* EXERCISE MATERIAL

* * * * * * *

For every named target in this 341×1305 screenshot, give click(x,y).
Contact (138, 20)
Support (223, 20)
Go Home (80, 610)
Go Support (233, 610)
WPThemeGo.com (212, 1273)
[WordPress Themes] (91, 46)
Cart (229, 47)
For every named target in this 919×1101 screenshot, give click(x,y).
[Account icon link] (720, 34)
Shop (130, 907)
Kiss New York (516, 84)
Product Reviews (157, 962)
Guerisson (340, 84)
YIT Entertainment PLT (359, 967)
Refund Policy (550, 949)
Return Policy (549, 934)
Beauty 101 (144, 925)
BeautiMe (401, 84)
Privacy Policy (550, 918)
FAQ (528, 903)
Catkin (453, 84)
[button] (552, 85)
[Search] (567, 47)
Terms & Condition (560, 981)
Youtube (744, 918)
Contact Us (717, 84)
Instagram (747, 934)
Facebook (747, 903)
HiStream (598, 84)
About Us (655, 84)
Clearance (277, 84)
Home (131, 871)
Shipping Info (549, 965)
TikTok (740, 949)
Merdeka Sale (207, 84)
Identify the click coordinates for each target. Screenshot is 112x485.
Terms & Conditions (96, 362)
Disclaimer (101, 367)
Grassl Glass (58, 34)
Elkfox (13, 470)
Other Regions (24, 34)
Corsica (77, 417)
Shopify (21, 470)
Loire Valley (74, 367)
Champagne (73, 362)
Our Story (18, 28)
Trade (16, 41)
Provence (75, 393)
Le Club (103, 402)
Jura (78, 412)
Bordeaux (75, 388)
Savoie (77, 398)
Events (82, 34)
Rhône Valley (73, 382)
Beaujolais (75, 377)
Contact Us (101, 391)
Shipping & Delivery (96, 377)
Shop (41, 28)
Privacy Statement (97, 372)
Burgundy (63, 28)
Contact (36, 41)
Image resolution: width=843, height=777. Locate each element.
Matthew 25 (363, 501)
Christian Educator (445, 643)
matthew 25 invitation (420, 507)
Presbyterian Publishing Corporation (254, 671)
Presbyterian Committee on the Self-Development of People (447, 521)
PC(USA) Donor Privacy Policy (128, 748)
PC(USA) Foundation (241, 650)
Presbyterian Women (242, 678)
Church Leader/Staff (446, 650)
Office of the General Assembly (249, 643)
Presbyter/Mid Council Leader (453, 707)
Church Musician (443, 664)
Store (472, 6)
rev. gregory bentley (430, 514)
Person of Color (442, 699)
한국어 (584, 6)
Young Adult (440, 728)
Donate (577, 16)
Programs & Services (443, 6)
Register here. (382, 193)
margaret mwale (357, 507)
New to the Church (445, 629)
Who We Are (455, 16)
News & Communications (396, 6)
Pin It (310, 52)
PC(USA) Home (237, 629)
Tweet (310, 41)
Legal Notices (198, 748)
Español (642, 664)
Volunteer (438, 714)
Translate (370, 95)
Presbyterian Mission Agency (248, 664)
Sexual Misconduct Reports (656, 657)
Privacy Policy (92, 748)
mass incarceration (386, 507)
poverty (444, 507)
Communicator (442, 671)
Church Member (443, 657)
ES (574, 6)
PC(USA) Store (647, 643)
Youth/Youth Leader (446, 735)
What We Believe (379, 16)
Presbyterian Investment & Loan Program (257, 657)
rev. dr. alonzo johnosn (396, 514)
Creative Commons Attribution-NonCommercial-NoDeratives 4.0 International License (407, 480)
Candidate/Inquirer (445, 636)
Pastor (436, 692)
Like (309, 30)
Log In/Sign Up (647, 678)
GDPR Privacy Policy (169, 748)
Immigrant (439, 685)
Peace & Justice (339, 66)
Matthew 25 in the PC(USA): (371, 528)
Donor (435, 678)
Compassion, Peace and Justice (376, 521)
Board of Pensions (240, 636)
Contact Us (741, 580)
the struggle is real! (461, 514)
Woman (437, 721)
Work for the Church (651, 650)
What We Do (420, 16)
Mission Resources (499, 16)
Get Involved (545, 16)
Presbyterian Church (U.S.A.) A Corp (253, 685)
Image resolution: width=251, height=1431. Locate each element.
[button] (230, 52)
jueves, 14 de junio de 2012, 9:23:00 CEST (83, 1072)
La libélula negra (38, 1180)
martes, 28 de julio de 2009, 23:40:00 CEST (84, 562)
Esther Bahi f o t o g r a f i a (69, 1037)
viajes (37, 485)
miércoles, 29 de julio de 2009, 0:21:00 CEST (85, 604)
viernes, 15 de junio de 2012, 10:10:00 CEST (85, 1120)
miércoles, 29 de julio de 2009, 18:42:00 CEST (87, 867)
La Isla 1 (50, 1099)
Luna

* * * * * * *

* OBJECTIVE
Reproduce all of the material above with every occurrence of "Contact Us" swapped for "Get in Touch", leaving everything else unchanged.

* EXPECTED ANSWER
For every named target in this 341×1305 screenshot, give click(x,y).
Contact (138, 20)
Support (223, 20)
Go Home (80, 610)
Go Support (233, 610)
WPThemeGo.com (212, 1273)
[WordPress Themes] (91, 46)
Cart (229, 47)
For every named target in this 919×1101 screenshot, give click(x,y).
[Account icon link] (720, 34)
Shop (130, 907)
Kiss New York (516, 84)
Product Reviews (157, 962)
Guerisson (340, 84)
YIT Entertainment PLT (359, 967)
Refund Policy (550, 949)
Return Policy (549, 934)
Beauty 101 (144, 925)
BeautiMe (401, 84)
Privacy Policy (550, 918)
FAQ (528, 903)
Catkin (453, 84)
[button] (552, 85)
[Search] (567, 47)
Terms & Condition (560, 981)
Youtube (744, 918)
Get in Touch (717, 84)
Instagram (747, 934)
Facebook (747, 903)
HiStream (598, 84)
About Us (655, 84)
Clearance (277, 84)
Home (131, 871)
Shipping Info (549, 965)
TikTok (740, 949)
Merdeka Sale (207, 84)
Identify the click coordinates for each target. Screenshot is 112x485.
Terms & Conditions (96, 362)
Disclaimer (101, 367)
Grassl Glass (58, 34)
Elkfox (13, 470)
Other Regions (24, 34)
Corsica (77, 417)
Shopify (21, 470)
Loire Valley (74, 367)
Champagne (73, 362)
Our Story (18, 28)
Trade (16, 41)
Provence (75, 393)
Le Club (103, 402)
Jura (78, 412)
Bordeaux (75, 388)
Savoie (77, 398)
Events (82, 34)
Rhône Valley (73, 382)
Beaujolais (75, 377)
Get in Touch (101, 391)
Shipping & Delivery (96, 377)
Shop (41, 28)
Privacy Statement (97, 372)
Burgundy (63, 28)
Contact (36, 41)
Image resolution: width=843, height=777. Locate each element.
Matthew 25 (363, 501)
Christian Educator (445, 643)
matthew 25 invitation (420, 507)
Presbyterian Publishing Corporation (254, 671)
Presbyterian Committee on the Self-Development of People (447, 521)
PC(USA) Donor Privacy Policy (128, 748)
PC(USA) Foundation (241, 650)
Presbyterian Women (242, 678)
Church Leader/Staff (446, 650)
Office of the General Assembly (249, 643)
Presbyter/Mid Council Leader (453, 707)
Church Musician (443, 664)
Store (472, 6)
rev. gregory bentley (430, 514)
Person of Color (442, 699)
한국어 (584, 6)
Young Adult (440, 728)
Donate (577, 16)
Programs & Services (443, 6)
Register here. (382, 193)
margaret mwale (357, 507)
New to the Church (445, 629)
Who We Are (455, 16)
News & Communications (396, 6)
Pin It (310, 52)
PC(USA) Home (237, 629)
Tweet (310, 41)
Legal Notices (198, 748)
Español (642, 664)
Volunteer (438, 714)
Translate (370, 95)
Presbyterian Mission Agency (248, 664)
Sexual Misconduct Reports (656, 657)
Privacy Policy (92, 748)
mass incarceration (386, 507)
poverty (444, 507)
Communicator (442, 671)
Church Member (443, 657)
ES (574, 6)
PC(USA) Store (647, 643)
Youth/Youth Leader (446, 735)
What We Believe (379, 16)
Presbyterian Investment & Loan Program (257, 657)
rev. dr. alonzo johnosn (396, 514)
Creative Commons Attribution-NonCommercial-NoDeratives 4.0 International License (407, 480)
Candidate/Inquirer (445, 636)
Pastor (436, 692)
Like (309, 30)
Log In/Sign Up (647, 678)
GDPR Privacy Policy (169, 748)
Immigrant (439, 685)
Peace & Justice (339, 66)
Matthew 25 in the PC(USA): (371, 528)
Donor (435, 678)
Compassion, Peace and Justice (376, 521)
Board of Pensions (240, 636)
Get in Touch (741, 580)
the struggle is real! (461, 514)
Woman (437, 721)
Work for the Church (651, 650)
What We Do (420, 16)
Mission Resources (499, 16)
Get Involved (545, 16)
Presbyterian Church (U.S.A.) A Corp (253, 685)
Image resolution: width=251, height=1431. Locate each element.
[button] (230, 52)
jueves, 14 de junio de 2012, 9:23:00 CEST (83, 1072)
La libélula negra (38, 1180)
martes, 28 de julio de 2009, 23:40:00 CEST (84, 562)
Esther Bahi f o t o g r a f i a (69, 1037)
viajes (37, 485)
miércoles, 29 de julio de 2009, 0:21:00 CEST (85, 604)
viernes, 15 de junio de 2012, 10:10:00 CEST (85, 1120)
miércoles, 29 de julio de 2009, 18:42:00 CEST (87, 867)
La Isla 1 (50, 1099)
Luna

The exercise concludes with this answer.